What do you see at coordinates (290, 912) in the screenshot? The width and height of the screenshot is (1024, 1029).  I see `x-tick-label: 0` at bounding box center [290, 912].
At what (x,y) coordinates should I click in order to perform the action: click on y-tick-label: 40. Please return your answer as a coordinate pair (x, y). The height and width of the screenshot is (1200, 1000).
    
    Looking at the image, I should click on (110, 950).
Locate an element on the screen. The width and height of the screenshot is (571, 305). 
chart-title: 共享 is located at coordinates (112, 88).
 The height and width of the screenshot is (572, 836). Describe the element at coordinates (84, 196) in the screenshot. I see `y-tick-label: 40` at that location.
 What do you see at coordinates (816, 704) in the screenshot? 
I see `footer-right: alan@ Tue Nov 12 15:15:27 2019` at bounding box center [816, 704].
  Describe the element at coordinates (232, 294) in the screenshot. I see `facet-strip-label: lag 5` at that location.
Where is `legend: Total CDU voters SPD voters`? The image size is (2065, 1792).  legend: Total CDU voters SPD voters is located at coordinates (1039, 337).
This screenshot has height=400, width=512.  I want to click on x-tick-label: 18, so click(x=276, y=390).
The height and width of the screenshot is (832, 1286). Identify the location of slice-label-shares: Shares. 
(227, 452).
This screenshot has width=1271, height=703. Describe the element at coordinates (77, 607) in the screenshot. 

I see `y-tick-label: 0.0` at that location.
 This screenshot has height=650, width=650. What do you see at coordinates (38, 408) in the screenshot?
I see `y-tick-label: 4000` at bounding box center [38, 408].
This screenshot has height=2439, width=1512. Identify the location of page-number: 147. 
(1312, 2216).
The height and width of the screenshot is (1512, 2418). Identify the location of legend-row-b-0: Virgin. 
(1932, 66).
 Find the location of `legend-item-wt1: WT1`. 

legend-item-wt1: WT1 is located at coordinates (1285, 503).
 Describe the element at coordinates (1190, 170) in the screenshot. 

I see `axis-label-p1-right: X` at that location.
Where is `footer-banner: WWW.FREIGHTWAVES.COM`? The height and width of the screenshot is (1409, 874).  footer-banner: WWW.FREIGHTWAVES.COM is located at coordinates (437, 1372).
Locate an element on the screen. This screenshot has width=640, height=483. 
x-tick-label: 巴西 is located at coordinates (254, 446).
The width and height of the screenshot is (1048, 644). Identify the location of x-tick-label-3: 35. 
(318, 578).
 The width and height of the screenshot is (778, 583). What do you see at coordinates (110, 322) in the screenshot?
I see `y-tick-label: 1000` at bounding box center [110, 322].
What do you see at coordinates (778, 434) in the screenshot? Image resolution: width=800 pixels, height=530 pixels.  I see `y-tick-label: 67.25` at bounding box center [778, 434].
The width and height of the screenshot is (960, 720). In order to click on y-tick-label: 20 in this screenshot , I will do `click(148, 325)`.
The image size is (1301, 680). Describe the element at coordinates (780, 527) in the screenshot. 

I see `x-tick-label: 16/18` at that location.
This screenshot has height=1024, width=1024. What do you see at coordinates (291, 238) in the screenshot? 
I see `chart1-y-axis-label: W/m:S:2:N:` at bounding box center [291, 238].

━━━━━━━━

▶ EXERCISE OBJECTIVE
Update the records above by replacing "Identify the location of" with "Find the position of" wherever it appears, and leave everything else unchanged.

▶ TASK RESPONSE
What do you see at coordinates (290, 912) in the screenshot? The width and height of the screenshot is (1024, 1029).  I see `x-tick-label: 0` at bounding box center [290, 912].
At what (x,y) coordinates should I click in order to perform the action: click on y-tick-label: 40. Please return your answer as a coordinate pair (x, y). The height and width of the screenshot is (1200, 1000).
    
    Looking at the image, I should click on (110, 950).
Locate an element on the screen. The width and height of the screenshot is (571, 305). 
chart-title: 共享 is located at coordinates (112, 88).
 The height and width of the screenshot is (572, 836). Describe the element at coordinates (84, 196) in the screenshot. I see `y-tick-label: 40` at that location.
 What do you see at coordinates (816, 704) in the screenshot? 
I see `footer-right: alan@ Tue Nov 12 15:15:27 2019` at bounding box center [816, 704].
  Describe the element at coordinates (232, 294) in the screenshot. I see `facet-strip-label: lag 5` at that location.
Where is `legend: Total CDU voters SPD voters`? The image size is (2065, 1792).  legend: Total CDU voters SPD voters is located at coordinates (1039, 337).
This screenshot has height=400, width=512.  I want to click on x-tick-label: 18, so click(x=276, y=390).
The height and width of the screenshot is (832, 1286). Find the position of slice-label-shares: Shares. 
(227, 452).
This screenshot has width=1271, height=703. Describe the element at coordinates (77, 607) in the screenshot. 

I see `y-tick-label: 0.0` at that location.
 This screenshot has height=650, width=650. What do you see at coordinates (38, 408) in the screenshot?
I see `y-tick-label: 4000` at bounding box center [38, 408].
This screenshot has height=2439, width=1512. Find the position of page-number: 147. 
(1312, 2216).
The height and width of the screenshot is (1512, 2418). Find the position of legend-row-b-0: Virgin. 
(1932, 66).
 Find the location of `legend-item-wt1: WT1`. 

legend-item-wt1: WT1 is located at coordinates (1285, 503).
 Describe the element at coordinates (1190, 170) in the screenshot. 

I see `axis-label-p1-right: X` at that location.
Where is `footer-banner: WWW.FREIGHTWAVES.COM`? The height and width of the screenshot is (1409, 874).  footer-banner: WWW.FREIGHTWAVES.COM is located at coordinates (437, 1372).
Locate an element on the screen. This screenshot has width=640, height=483. 
x-tick-label: 巴西 is located at coordinates (254, 446).
The width and height of the screenshot is (1048, 644). Find the position of x-tick-label-3: 35. 
(318, 578).
 The width and height of the screenshot is (778, 583). What do you see at coordinates (110, 322) in the screenshot?
I see `y-tick-label: 1000` at bounding box center [110, 322].
What do you see at coordinates (778, 434) in the screenshot? Image resolution: width=800 pixels, height=530 pixels.  I see `y-tick-label: 67.25` at bounding box center [778, 434].
The width and height of the screenshot is (960, 720). In order to click on y-tick-label: 20 in this screenshot , I will do `click(148, 325)`.
The image size is (1301, 680). Describe the element at coordinates (780, 527) in the screenshot. 

I see `x-tick-label: 16/18` at that location.
This screenshot has height=1024, width=1024. What do you see at coordinates (291, 238) in the screenshot? 
I see `chart1-y-axis-label: W/m:S:2:N:` at bounding box center [291, 238].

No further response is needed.